The business has <10 employees and is located in a building with disclosed square footage of N/A sq ft. The property is leased by the business for $1,167 per Month

Why is the Current Owner Selling The Business?

There are all kinds of reasons people resolve to sell companies. Nonetheless, the genuine factor vs the one they tell you might be 2 completely different things. For instance, they might state "I have way too many various responsibilities" or "I am retiring". For lots of sellers, these factors are valid. But also, for some, these may simply be justifications to try to conceal the reality of transforming demographics, increased competitors, current reduction in profits, or a range of various other reasons. This is why it is very essential that you not rely entirely on a vendor's word, however rather, use the vendor's answer together with your total due diligence. This will repaint a more sensible picture of the business's existing circumstance.

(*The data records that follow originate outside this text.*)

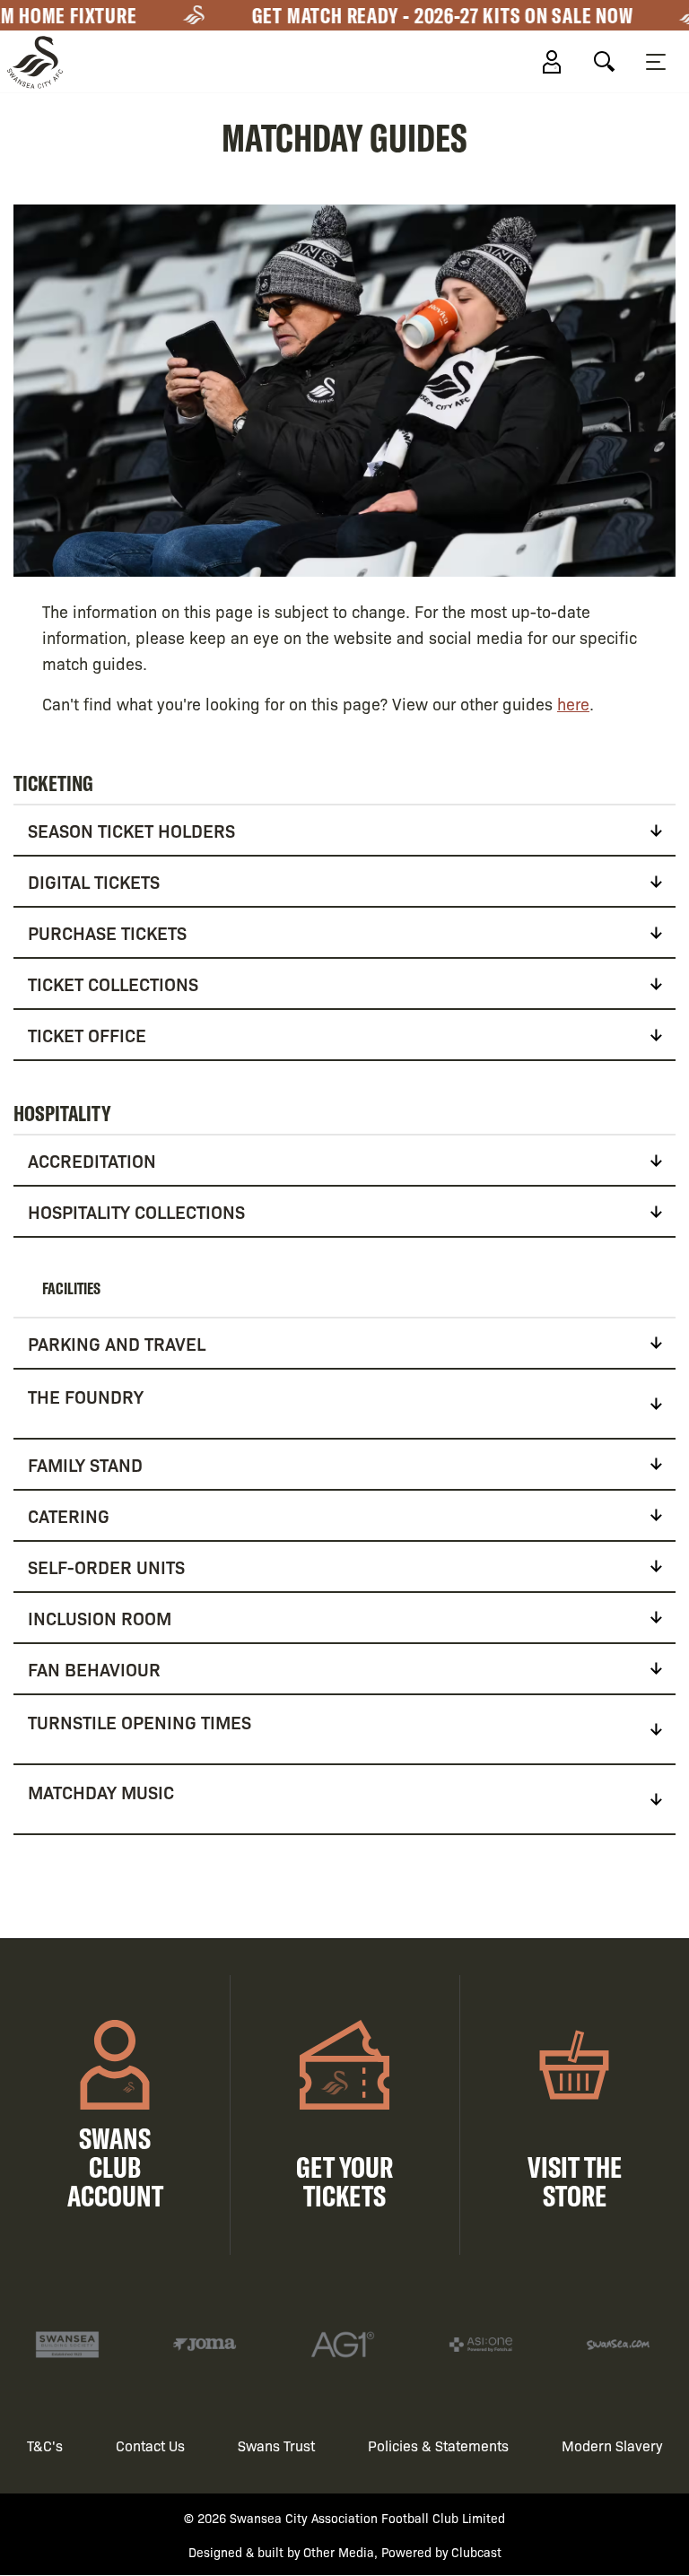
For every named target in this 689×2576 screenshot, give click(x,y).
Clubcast (476, 2552)
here (573, 703)
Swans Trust (276, 2445)
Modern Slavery (612, 2445)
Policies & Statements (438, 2445)
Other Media (338, 2552)
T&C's (45, 2445)
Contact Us (150, 2445)
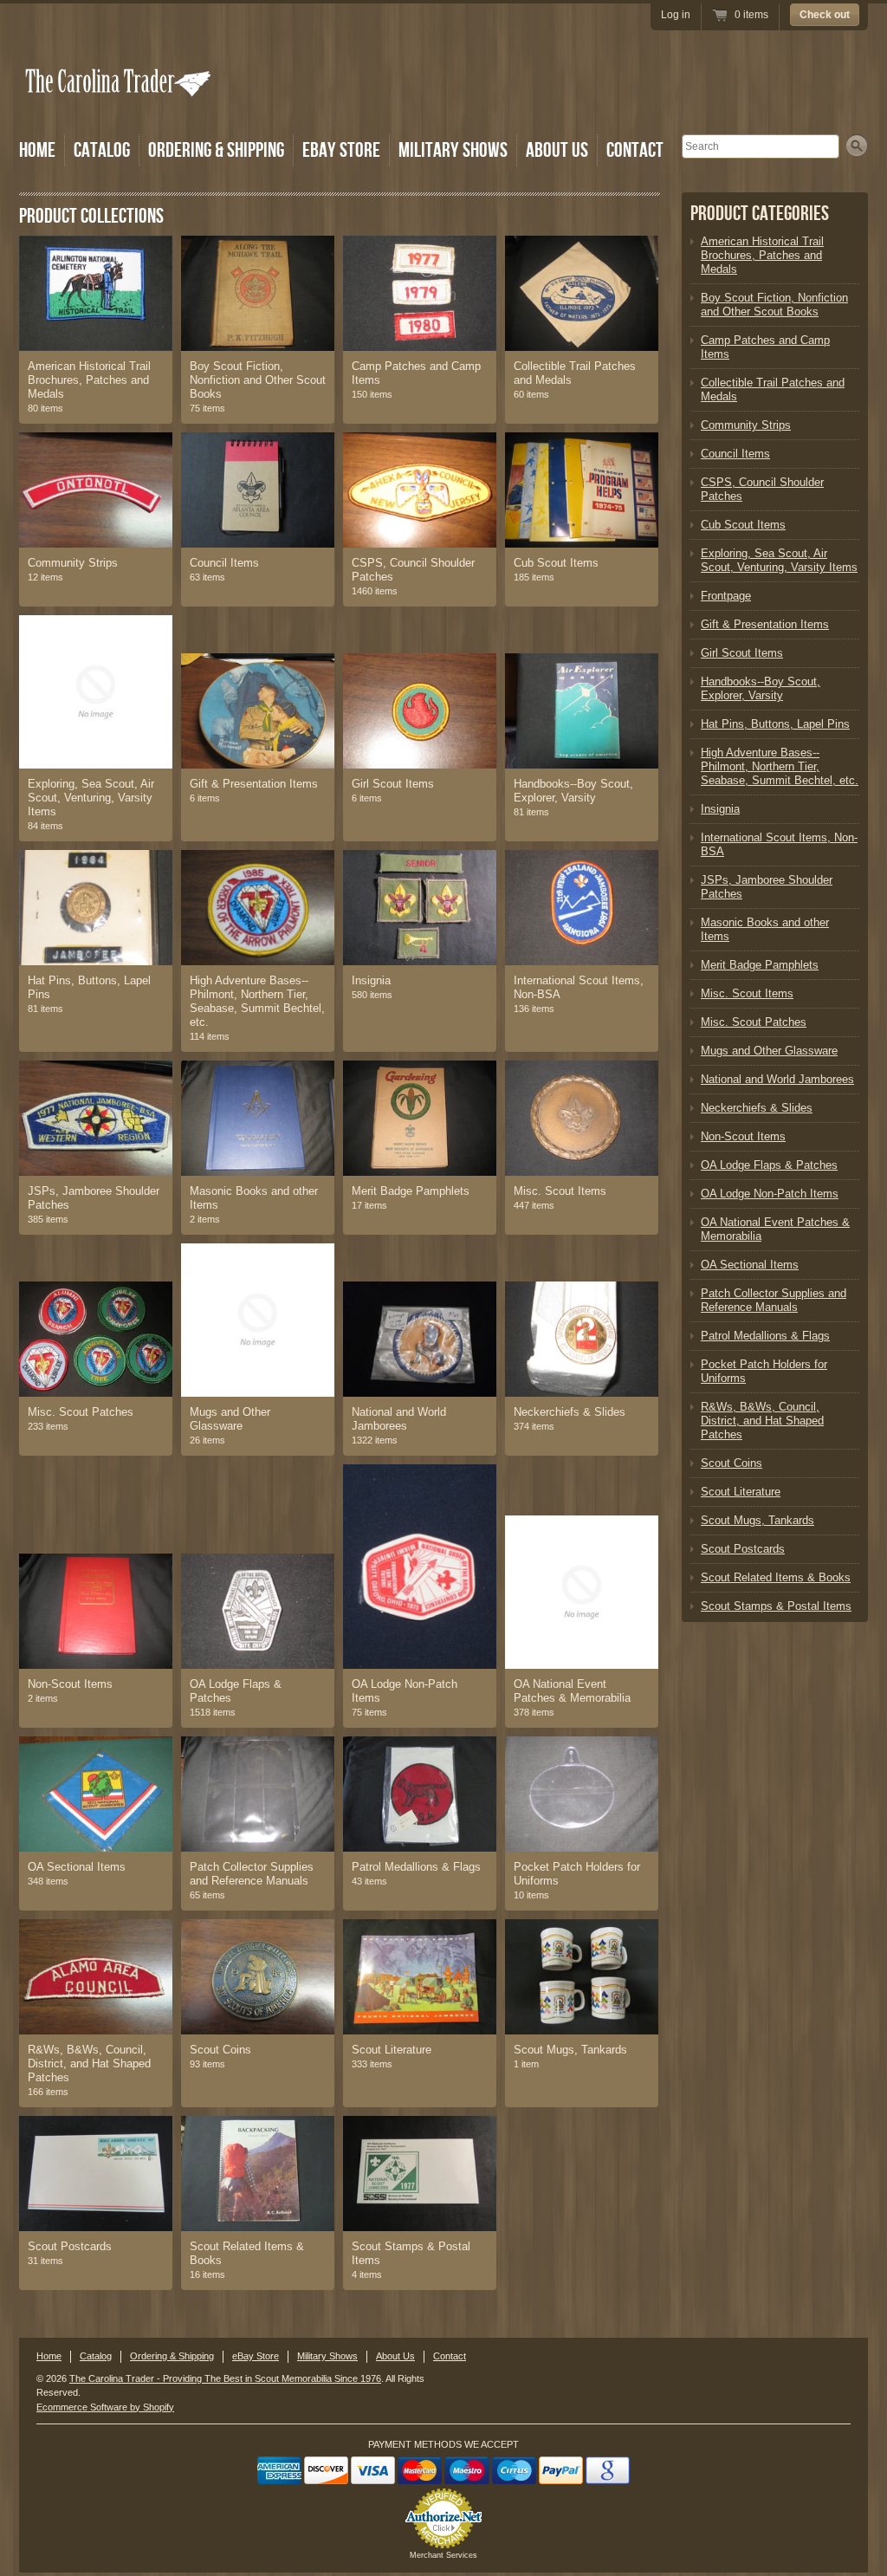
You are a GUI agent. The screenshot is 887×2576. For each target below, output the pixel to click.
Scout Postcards (70, 2246)
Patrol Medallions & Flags (416, 1866)
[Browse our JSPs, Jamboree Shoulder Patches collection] (95, 1118)
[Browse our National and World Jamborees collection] (419, 1339)
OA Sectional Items (77, 1866)
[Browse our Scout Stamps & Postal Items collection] (419, 2173)
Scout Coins (220, 2049)
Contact (635, 150)
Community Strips (73, 562)
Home (37, 150)
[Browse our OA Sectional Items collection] (95, 1794)
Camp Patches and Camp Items (416, 373)
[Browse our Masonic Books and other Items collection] (257, 1118)
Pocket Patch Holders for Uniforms (577, 1873)
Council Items (224, 562)
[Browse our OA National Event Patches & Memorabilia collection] (581, 1592)
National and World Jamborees (399, 1418)
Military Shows (453, 150)
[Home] (119, 106)
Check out (825, 15)
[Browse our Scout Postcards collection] (95, 2173)
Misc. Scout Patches (80, 1411)
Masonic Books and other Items (254, 1197)
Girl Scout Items (393, 783)
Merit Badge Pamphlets (410, 1190)
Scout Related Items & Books (247, 2253)
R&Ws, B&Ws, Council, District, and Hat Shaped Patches (89, 2063)
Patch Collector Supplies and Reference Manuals (252, 1873)
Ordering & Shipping (216, 150)
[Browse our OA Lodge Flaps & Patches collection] (257, 1611)
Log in (675, 15)
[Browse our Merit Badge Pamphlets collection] (419, 1118)
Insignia (371, 980)
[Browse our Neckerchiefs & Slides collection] (581, 1339)
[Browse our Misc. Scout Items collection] (581, 1118)
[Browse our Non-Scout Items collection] (95, 1611)
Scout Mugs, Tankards (570, 2049)
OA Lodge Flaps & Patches (236, 1690)
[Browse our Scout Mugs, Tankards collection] (581, 1976)
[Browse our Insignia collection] (419, 907)
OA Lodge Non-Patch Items (404, 1690)
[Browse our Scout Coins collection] (257, 1976)
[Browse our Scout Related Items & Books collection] (257, 2173)
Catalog (102, 150)
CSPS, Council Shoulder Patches (413, 569)
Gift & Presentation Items (254, 783)
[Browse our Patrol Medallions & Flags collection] (419, 1794)
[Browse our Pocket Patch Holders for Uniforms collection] (581, 1794)
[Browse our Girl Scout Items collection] (419, 711)
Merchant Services (443, 2555)
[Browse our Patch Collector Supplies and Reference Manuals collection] (257, 1794)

Existing Debts and Future Obligations

If the existing entity is in debt, which many companies are, then you will need to consider this when valuating/preparing your offer. Many companies finance loans in order to cover things such as stock, payroll, accounts payable, so on and so forth. Bear in mind that in some cases this can imply that profit margins are too thin. Many organisations fall into a revolving door of taking on debt as a way to pay back other loans. In addition to debts, there may additionally be future commitments to consider. There may be an outstanding lease on tools or the building where the business resides. The business might have existing contracts with vendors that need to be fulfilled or might lead to penalties if canceled early.

Understanding the Customer Base, Competition and Area Demographics

Exactly how do operating businesses in the area attract brand-new consumers? Many times, companies have repeat customers, which create the core of their daily earnings. Certain aspects such as new competition growing up around the area, road building and construction, and employee turn over can influence repeat consumers as well as adversely influence future profits. One crucial point to consider is the location of the business. Is it in a very trafficked shopping mall, or is it hidden from the main road? Obviously, the more people that see the business regularly, the greater the chance to build a returning customer base. A last idea is the general location demographics. Is the business situated in a densely inhabited city, or is it located on the outskirts of town? Just how might the neighborhood mean household earnings influence future income potential?